I am sure everyone would agree that training a horse to drive should not be one’s first horse experience.  However, a person who knows their horse and has a well thought out plan can expect good results.  Before starting on this project there are several details that need to be considered.

Do you have the time to commit to a complete training program?
Time and consistency are essential. Training to drive will not be successful when approached with a one week on and a two week off schedule.

Do you have a suitable training space?
Many of the initial steps can be done in a well fenced area of at least 25 meters by 40 meters

Can you assemble the needed equipment?
You will need a training harness that fits your horse correctly and includes a bridle with blinkers, a back pad with bellyband, back-strap with crupper, breast collar with traces and long reins approximately 8 ½ meters in length.  A tire with a quick release attached and a 3 meter PVC pipe are needed as well.   

Do you have general horsemanship skills?
While you may not have had prior experience with driving horses it is still possible to train your horse to drive if you have had other successful experiences with your horse and have a good amount of “horse sense”.

Begin the training inside your well fenced arena or paddock.  The first thing you want to do is establish what we will call the station.  The station will be located along the fence on one of the long sides of the arena. At this station the horse must be tied or held by an assistant.  The station is where you will begin and end each lesson, groom, and harness, as well as desensitize your horse.  You want your horse to consider the station their safe place.

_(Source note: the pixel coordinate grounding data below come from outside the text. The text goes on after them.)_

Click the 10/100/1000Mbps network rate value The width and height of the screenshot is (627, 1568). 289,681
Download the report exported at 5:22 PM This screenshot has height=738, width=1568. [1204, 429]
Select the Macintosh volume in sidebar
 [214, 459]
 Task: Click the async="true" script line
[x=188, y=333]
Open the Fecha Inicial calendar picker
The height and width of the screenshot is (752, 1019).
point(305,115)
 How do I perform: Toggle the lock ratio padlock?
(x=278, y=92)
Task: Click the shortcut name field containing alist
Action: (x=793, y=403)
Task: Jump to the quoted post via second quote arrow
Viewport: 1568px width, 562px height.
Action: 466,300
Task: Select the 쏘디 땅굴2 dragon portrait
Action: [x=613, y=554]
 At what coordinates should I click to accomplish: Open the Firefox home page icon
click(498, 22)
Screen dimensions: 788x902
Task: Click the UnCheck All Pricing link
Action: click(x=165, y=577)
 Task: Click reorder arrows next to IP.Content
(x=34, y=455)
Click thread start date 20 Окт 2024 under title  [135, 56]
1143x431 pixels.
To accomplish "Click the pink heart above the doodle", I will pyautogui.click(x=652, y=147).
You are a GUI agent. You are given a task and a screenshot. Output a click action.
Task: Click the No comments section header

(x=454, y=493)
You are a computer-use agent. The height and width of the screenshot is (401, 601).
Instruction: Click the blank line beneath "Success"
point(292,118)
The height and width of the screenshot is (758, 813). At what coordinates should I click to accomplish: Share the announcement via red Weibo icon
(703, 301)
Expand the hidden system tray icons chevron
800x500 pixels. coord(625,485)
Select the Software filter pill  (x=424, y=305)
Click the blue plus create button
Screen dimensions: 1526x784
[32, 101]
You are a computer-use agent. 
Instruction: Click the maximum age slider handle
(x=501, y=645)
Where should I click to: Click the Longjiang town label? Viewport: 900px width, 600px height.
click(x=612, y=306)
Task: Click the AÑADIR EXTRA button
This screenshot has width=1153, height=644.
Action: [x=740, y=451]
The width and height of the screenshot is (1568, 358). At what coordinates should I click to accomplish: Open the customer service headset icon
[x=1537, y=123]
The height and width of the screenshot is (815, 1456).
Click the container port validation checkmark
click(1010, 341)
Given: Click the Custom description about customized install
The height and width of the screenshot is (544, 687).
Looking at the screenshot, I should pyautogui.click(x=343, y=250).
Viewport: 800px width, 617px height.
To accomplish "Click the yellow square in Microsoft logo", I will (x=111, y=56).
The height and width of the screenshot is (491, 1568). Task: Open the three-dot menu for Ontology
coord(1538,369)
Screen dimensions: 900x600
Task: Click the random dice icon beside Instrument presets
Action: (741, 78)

You begin by harnessing the horse at the station.  Use all of the harness, excluding the collar.  Holding the long reins move your horse away from the station and then begin working the horse in circles.  Begin the circles first at the walk.  When you feel that you and your horse are comfortable you can then increase the speed to a trot using the entire arena. It is important to familiarize the horse with the entire space of the arena in the early stages of training. Be certain that you work your horse equal amounts of time in both directions. 

Before and after each work session familiarize your horse with the tire.  You can accomplish this by having the tire near the horse and then moving it around all sides of him.  You must make sure that your horse has adequate exposure to the tire so that he does not shy and bolt away from it when you are later attempting to pull the tire around the arena.  You lay the PVC pipe across your horse’s back and then down the chest as well as over the rump and down his legs.  Working with the pipe allows the horse to become accustomed to a similar feel he will experience from the shaves of the carriage.  After a few days of long reining have your assistant pull the tire first in front and then from behind while the horse is working on the long reins.  The sound of  tire dragging will resemble the sound made when the horse actually pulls the carriage.

After the horse becomes accustomed to the site and sound of the tire and the feel of the PVC pipe, the trainer can then attach to the collar the  rope traces which are 2 ½ meters.  The traces attach to the collar with quick releases and should have large rings on the opposite end.  Once the horse has become accustomed to the dragging traces, the assistant can hold the ends of the rope traces by the rings and gradually lean back to add pressure.  This is done as the trainer long reins the horse in circles at a walk.  

Three or four weeks can be spent doing all of the above.  It is very important to take your time and keep the horse completely relaxed.  After the horse has calmly accepted the sound of the tire and the pressure from traces, you can now attach the tire to the traces and let the horse pull the tire.  Always begin at the station.   Continue the process exactly the same as in the previous weeks.   Have the tire attached with a three meter pull cord which is attached to the quick release.  The quick release allows you to detach the tire anytime you feel the horse has become stressed.  If you attach a plywood bottom to one side of the tire, sand bags can then be added to give the horse a little more weight to pull. 

What you should have now is a horse that is accustomed to pulling weight and used to the feel of something similar to shaves rubbing against his sides.  The horse should feel confident that the station is a good place to be.  These guidelines should be followed for at least a month to six weeks and even longer in some cases.  If the trainer is seeing good results at this time, the horse can be hooked to the carriage while at the station.  The trainer should move the horse away from the station to work the same circles and turns as in the past when ground driving.  Once the carriage is added it is necessary to have the assistant walking by the side with a long rein attached to the horses head for several sessions.

This brief article is not meant to be a complete guide to training your horse to drive.   It is simply meant to give the trainer an idea of what might be included in this process.

Training a horse to drive is certainly within the capabilities of a competent horseman once they have an understanding of the right program and equipment.